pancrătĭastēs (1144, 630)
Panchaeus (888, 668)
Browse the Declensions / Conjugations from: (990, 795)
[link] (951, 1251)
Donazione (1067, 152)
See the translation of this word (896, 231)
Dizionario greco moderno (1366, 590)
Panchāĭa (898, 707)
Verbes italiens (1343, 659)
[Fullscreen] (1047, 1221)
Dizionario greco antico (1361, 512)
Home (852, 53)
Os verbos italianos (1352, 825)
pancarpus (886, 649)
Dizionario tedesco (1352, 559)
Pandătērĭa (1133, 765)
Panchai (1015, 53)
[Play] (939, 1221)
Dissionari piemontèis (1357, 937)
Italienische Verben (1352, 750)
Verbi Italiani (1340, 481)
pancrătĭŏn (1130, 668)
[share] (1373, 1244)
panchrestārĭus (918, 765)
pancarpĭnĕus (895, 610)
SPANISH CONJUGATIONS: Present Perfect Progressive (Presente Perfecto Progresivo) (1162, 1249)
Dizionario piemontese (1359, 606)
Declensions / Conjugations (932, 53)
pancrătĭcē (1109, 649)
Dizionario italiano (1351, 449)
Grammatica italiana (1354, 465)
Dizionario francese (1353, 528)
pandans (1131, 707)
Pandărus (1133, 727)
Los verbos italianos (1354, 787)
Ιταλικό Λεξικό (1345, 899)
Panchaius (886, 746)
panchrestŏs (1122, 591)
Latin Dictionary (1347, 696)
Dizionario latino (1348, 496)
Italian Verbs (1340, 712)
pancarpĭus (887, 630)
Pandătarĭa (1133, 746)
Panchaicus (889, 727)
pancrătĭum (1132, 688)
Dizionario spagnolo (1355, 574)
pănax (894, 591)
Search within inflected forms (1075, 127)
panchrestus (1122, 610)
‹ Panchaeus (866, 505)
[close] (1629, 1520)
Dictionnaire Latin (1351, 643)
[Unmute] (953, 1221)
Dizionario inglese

- - - -

Retype, without any change, every line from the one with "pancrătĭcē (1109, 649)" to the bottom of the listing.

Response below:
pancrătĭcē (1109, 649)
Dizionario italiano (1351, 449)
Grammatica italiana (1354, 465)
Dizionario francese (1353, 528)
pandans (1131, 707)
Pandărus (1133, 727)
Los verbos italianos (1354, 787)
Ιταλικό Λεξικό (1345, 899)
Panchaius (886, 746)
panchrestŏs (1122, 591)
Latin Dictionary (1347, 696)
Dizionario latino (1348, 496)
Italian Verbs (1340, 712)
pancarpĭus (887, 630)
Pandătarĭa (1133, 746)
Panchaicus (889, 727)
pancrătĭum (1132, 688)
Dizionario spagnolo (1355, 574)
pănax (894, 591)
Search within inflected forms (1075, 127)
panchrestus (1122, 610)
‹ Panchaeus (866, 505)
[close] (1629, 1520)
Dictionnaire Latin (1351, 643)
[Unmute] (953, 1221)
Dizionario inglese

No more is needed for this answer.